Même si on assure quelque part que les travaux sont presque finis, il est difficile de convaincre les populations sur la lenteur dans la mesure où d’autres constructions de très grandes envergures ont été réalisées en un temps record c’est le cas notamment du Centre de Conférence Internationale Abdou Diouf de Diamniadio (CCIAD), l’élargissement du service de néphrologie du même hôpital, le grand théâtre, le monument de la renaissance, etc. Pourtant, ces infrastructures sont loin d’être plus importantes que cette maternité qui, par la force des choses, constitue un symbole pour l’enseignement en médecine, la naissance et le bonheur de la femme. Ce qui est assimilé à la limite à du sabotage et le mot n’est pas de trop.

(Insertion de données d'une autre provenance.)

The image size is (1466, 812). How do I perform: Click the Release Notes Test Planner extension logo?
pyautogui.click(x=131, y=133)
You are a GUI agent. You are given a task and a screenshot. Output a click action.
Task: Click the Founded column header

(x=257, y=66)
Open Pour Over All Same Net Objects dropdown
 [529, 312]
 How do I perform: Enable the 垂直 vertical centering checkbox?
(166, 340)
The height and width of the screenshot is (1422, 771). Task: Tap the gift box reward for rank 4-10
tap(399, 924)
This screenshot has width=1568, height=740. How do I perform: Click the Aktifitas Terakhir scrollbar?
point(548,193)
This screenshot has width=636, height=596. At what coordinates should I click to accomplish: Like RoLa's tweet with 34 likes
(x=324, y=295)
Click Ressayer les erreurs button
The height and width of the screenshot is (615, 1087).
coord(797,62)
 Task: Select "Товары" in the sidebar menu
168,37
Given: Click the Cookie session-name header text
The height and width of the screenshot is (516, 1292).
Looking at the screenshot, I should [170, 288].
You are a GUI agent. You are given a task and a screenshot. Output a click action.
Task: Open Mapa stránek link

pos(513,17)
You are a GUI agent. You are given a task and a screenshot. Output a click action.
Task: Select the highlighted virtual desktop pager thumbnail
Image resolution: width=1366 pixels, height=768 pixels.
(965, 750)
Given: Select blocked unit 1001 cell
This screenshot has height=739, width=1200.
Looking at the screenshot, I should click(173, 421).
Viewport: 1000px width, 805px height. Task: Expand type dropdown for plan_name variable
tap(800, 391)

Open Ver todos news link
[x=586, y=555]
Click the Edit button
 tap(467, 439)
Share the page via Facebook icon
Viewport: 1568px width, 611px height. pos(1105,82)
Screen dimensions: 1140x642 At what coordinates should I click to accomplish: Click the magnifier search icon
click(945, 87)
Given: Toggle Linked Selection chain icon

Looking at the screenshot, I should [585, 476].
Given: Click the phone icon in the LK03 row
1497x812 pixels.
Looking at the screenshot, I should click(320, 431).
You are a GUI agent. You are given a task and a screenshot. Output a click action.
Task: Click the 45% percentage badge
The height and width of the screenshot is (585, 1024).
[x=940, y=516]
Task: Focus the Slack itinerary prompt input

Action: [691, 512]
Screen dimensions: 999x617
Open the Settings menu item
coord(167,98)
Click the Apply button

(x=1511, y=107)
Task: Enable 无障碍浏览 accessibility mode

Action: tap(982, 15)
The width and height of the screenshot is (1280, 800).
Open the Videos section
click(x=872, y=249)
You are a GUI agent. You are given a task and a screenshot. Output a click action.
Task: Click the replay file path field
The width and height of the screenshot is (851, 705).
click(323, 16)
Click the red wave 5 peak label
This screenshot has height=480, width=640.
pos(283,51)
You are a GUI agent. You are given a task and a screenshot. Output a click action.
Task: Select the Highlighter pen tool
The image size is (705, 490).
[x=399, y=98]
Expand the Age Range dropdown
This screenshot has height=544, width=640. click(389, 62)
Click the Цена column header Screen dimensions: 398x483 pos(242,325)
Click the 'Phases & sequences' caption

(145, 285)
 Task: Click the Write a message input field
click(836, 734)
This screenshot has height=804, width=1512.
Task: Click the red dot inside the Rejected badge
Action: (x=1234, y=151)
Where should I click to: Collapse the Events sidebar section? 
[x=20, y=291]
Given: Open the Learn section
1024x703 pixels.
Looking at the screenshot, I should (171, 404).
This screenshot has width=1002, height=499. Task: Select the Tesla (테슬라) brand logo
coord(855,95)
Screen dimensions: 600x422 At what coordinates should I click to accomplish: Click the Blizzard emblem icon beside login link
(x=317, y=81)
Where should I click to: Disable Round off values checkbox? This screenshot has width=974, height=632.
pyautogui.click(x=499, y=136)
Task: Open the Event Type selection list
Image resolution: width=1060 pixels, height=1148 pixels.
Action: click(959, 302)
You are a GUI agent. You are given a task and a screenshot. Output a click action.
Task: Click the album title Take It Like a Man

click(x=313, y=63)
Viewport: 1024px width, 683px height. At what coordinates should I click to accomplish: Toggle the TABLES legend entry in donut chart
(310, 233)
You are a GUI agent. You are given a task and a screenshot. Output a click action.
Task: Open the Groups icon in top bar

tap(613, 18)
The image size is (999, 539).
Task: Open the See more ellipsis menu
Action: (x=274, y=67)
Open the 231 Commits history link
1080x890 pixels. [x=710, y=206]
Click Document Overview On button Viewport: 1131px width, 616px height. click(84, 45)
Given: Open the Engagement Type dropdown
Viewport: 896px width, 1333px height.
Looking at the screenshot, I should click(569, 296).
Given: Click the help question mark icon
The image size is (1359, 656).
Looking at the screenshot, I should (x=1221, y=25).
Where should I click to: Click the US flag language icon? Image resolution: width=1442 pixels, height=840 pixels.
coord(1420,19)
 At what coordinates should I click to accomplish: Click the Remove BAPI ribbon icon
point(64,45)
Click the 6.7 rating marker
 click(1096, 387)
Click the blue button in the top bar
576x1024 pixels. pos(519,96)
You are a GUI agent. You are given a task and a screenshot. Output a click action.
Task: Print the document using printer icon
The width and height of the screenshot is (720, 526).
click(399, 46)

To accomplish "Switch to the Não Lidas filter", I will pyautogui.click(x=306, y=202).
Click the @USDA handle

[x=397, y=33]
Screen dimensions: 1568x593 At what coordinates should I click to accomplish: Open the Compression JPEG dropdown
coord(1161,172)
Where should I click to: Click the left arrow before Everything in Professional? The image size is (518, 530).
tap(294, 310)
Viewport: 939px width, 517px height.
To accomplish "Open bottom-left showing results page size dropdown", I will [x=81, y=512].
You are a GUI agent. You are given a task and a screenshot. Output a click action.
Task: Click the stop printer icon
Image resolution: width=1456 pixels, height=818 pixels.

Il est clair que le Sénégal ne pourra jamais réduire le taux de mortalité maternelle et infantile avec la fermeture de cette clinique de référence.

Le cadeau d’anniversaire.

Cette maternité qui est un patrimoine national et même de la sous région ne mérité pas ce sort. Connaissant la volonté du chef de l’Etat à œuvrer pour la santé des populations surtout avec la mise en place la Couverture Maladie Universelle, de même que l’engagement sans faille de son Ministre de la Santé, le Pr. Awa Marie Coll Seck, on espère que cette année sera la bonne pour la reprise des activités de la clinique d’autant plus que les travaux sont presque terminés et que la clinique a toujours joué un rôle important dans la lutte contre la mortalité maternelle et infantile. Anniversaire pour anniversaire, le meilleur cadeau c’est d’annoncer la date de démarrage des activités.